Stored items:

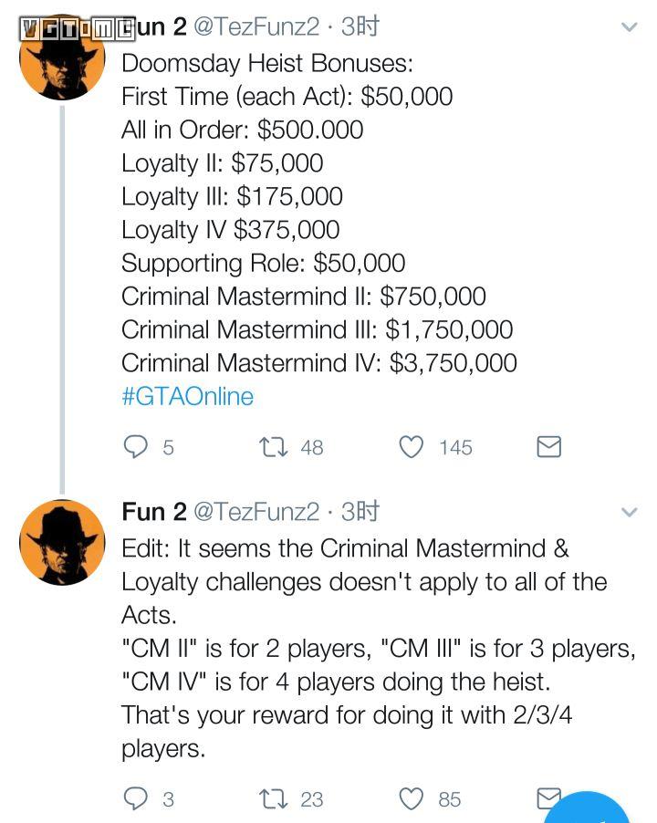
Task: Like the Edit tweet with 85 likes
Action: (413, 798)
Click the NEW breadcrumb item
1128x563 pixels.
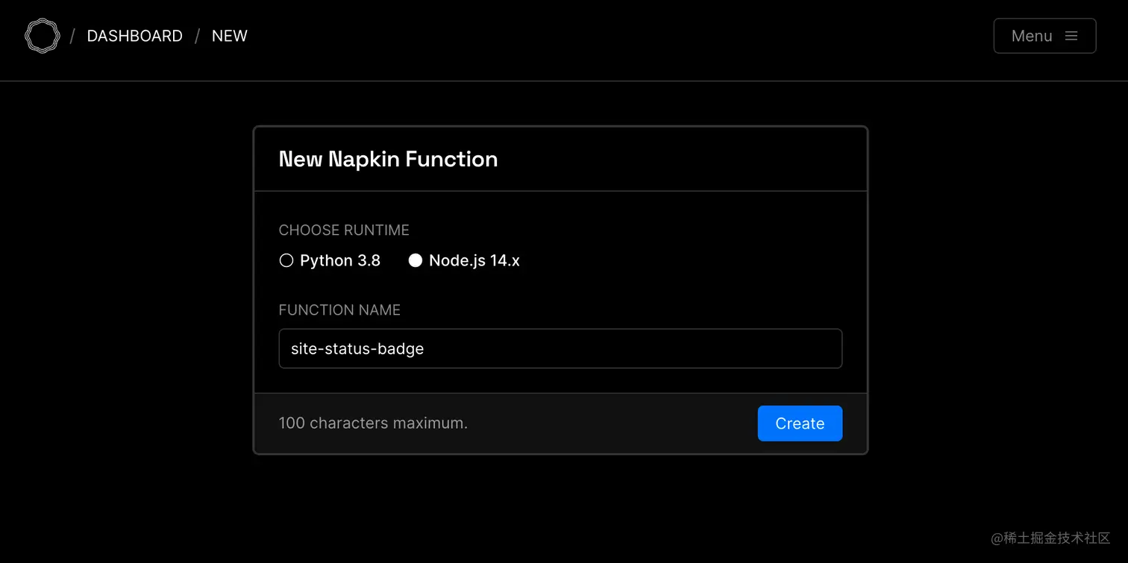coord(229,36)
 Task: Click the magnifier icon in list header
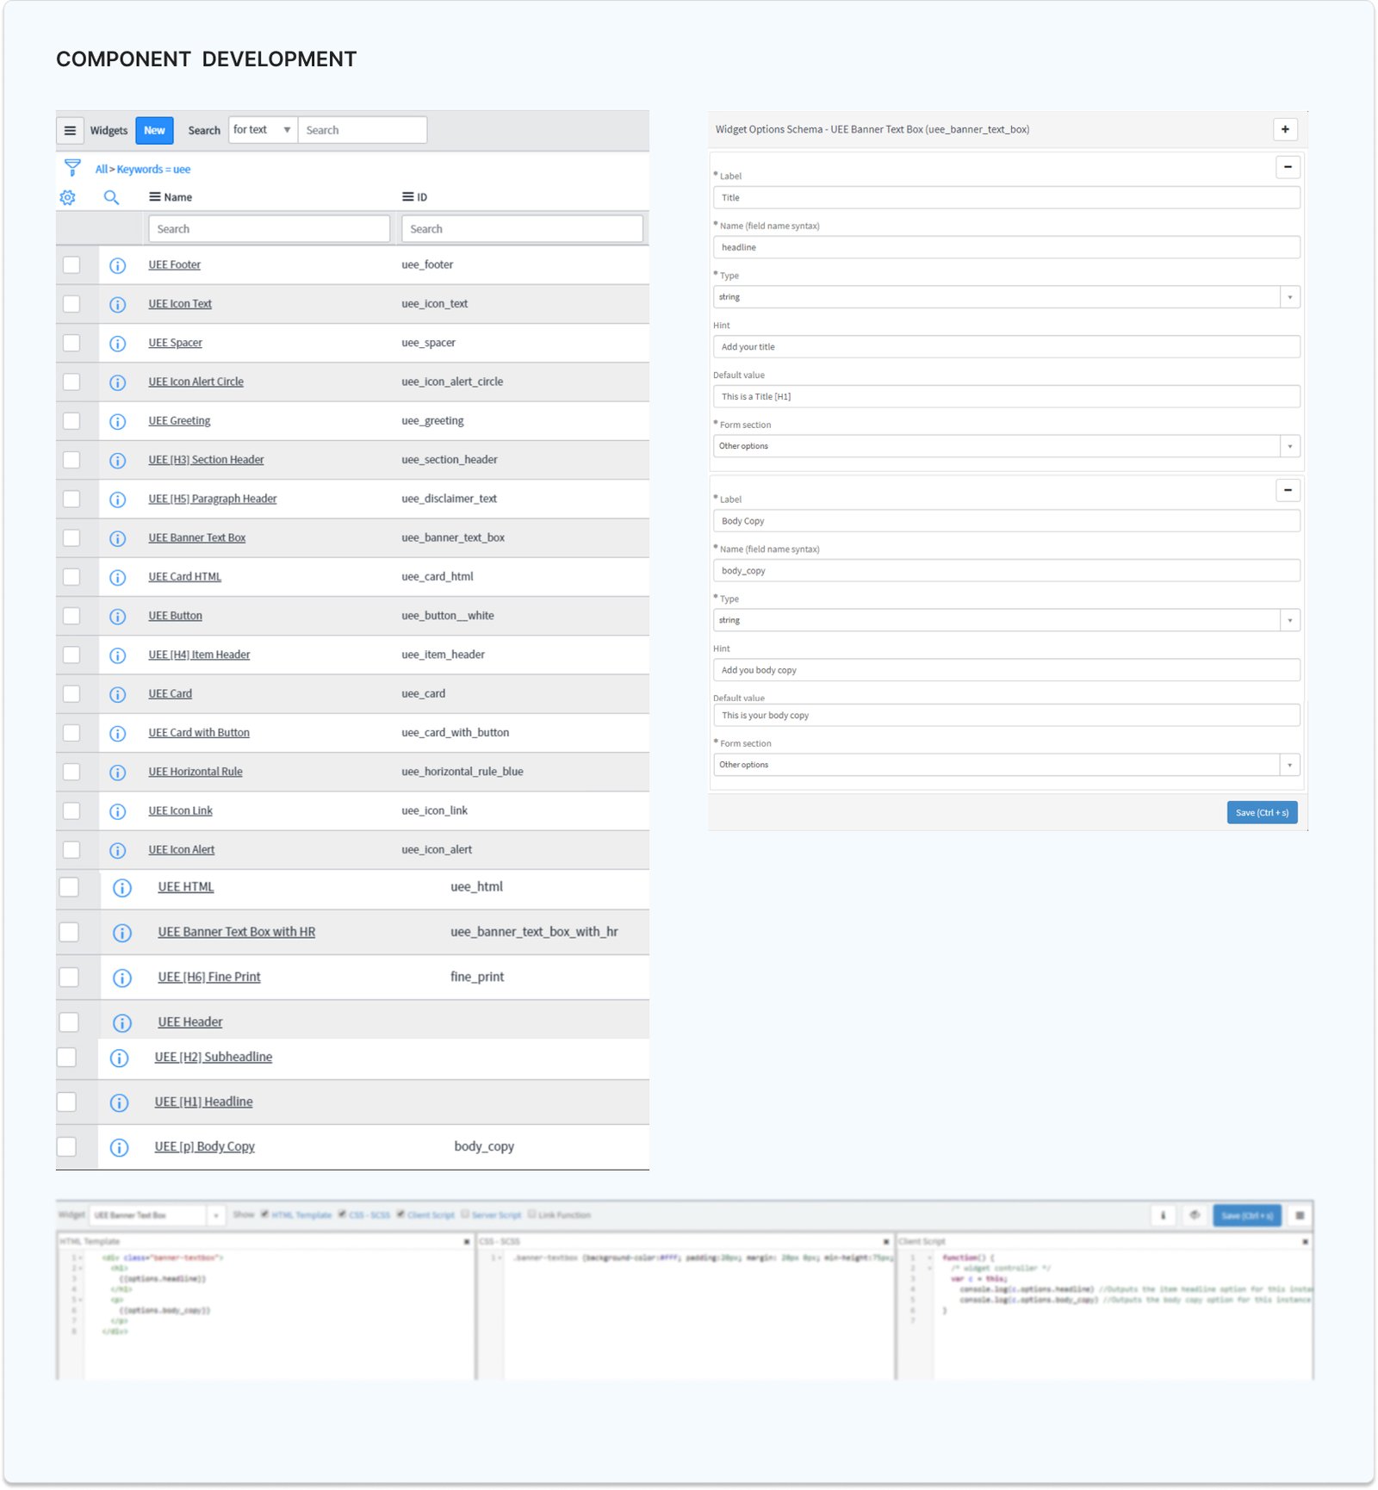(111, 197)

» **EXERCISE DIRECTIONS**
Print exactly the line containing "Click the NEW breadcrumb item" and every line after it through the final line above, and leave all pictures out.

» **RESPONSE FOR THIS EXERCISE**
Click the NEW breadcrumb item
1128x563 pixels.
coord(229,36)
 Task: Click the magnifier icon in list header
(111, 197)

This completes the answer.